Remiremont judo propose d’ouvrir une section judo aux lycées Camille-Claudel et André-Malraux

La fin de l’année 2019 fut riche pour les événements sportifs à Remiremont judo. Et le début de l’année 2020 s’annonce sous les même auspices. En effet soucieux, d’offrir à leurs licenciés un maximum de temps de pratique lors de ces congés de Noël, les entraîneurs, et les membres du comité du club avaient établi un vaste programme.

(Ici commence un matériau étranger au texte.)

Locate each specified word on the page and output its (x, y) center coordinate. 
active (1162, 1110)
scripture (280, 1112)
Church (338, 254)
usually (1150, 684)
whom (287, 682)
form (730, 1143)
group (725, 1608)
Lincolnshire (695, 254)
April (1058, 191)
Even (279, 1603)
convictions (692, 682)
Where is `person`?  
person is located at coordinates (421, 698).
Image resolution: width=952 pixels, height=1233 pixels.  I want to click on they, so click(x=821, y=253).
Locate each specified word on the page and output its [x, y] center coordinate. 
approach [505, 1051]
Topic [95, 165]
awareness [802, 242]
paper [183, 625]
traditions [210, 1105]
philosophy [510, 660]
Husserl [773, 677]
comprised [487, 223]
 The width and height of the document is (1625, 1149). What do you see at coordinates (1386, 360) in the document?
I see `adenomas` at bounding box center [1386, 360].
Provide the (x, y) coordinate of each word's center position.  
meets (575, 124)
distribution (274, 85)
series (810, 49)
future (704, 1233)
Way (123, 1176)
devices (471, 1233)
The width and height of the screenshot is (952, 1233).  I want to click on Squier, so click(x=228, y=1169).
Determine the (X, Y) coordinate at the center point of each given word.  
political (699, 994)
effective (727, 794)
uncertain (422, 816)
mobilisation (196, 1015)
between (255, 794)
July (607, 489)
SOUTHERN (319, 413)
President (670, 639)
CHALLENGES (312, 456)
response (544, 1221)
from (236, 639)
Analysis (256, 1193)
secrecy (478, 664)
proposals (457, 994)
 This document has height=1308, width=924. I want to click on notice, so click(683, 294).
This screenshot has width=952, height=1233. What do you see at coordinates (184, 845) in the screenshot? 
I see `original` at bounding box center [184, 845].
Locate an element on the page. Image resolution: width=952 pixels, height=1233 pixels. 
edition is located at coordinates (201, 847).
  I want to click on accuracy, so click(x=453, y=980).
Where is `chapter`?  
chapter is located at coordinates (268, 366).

Dans un premier temps, c’est un rendez vous festif qui a permis à l’ensemble des licenciés de se retrouver fin décembre autour d’une magnifique table de Noël à l’Auberge de la Vigotte, privatisée pour l’occasion. Dans ce lieu tout à fait adapté, quelques 60 des 250 licenciés se sont retrouvés une fois n’est pas coutume hors TATAMI, pour évoquer les grands moments de la saison passées ainsi que d’établir les grandes lignes de la saison à venir.

Et c’est dès les premiers jours des vacances scolaires que Stany Simon, Mikael Bussière, Olivier Lina et Yann Robischung ont pris en main des mini-stages d’une demi journée dans les trois secteurs de pratiques proposés par le club. A savoir, le judo le TAISO ainsi que le JUJITSU. Pour le président Clément Beaudinet, « … il convient aujourd’hui, pour répondre à une demande plurielle, de proposer une large diversité de modalités de pratique de loisir ou d’entretien. La pratique compétitive seule du judo ne correspond plus qu’à une petite frange du public de licenciés. Pour exemple, le TAISO qui est une préparation physique complète du judoka est devenue en quelques années une discipline à part entière très prisée, sa capacité à s’adapter au potentiel de chacun correspond tout à fait à une offre individualisée de pratique dans le cadre d’un cours collectif très convivial. Le retour du JUJITSU sur notre tatami, là encore est une réponse apportée à une forte demande. Nous avons réussi à poser un créneau le samedi matin, mais lors de ce mini-stage de Noël, on mesure mieux encore le potentiel de développement dans cette pratique et le comité va œuvrer en ce sens avec les entraîneurs ».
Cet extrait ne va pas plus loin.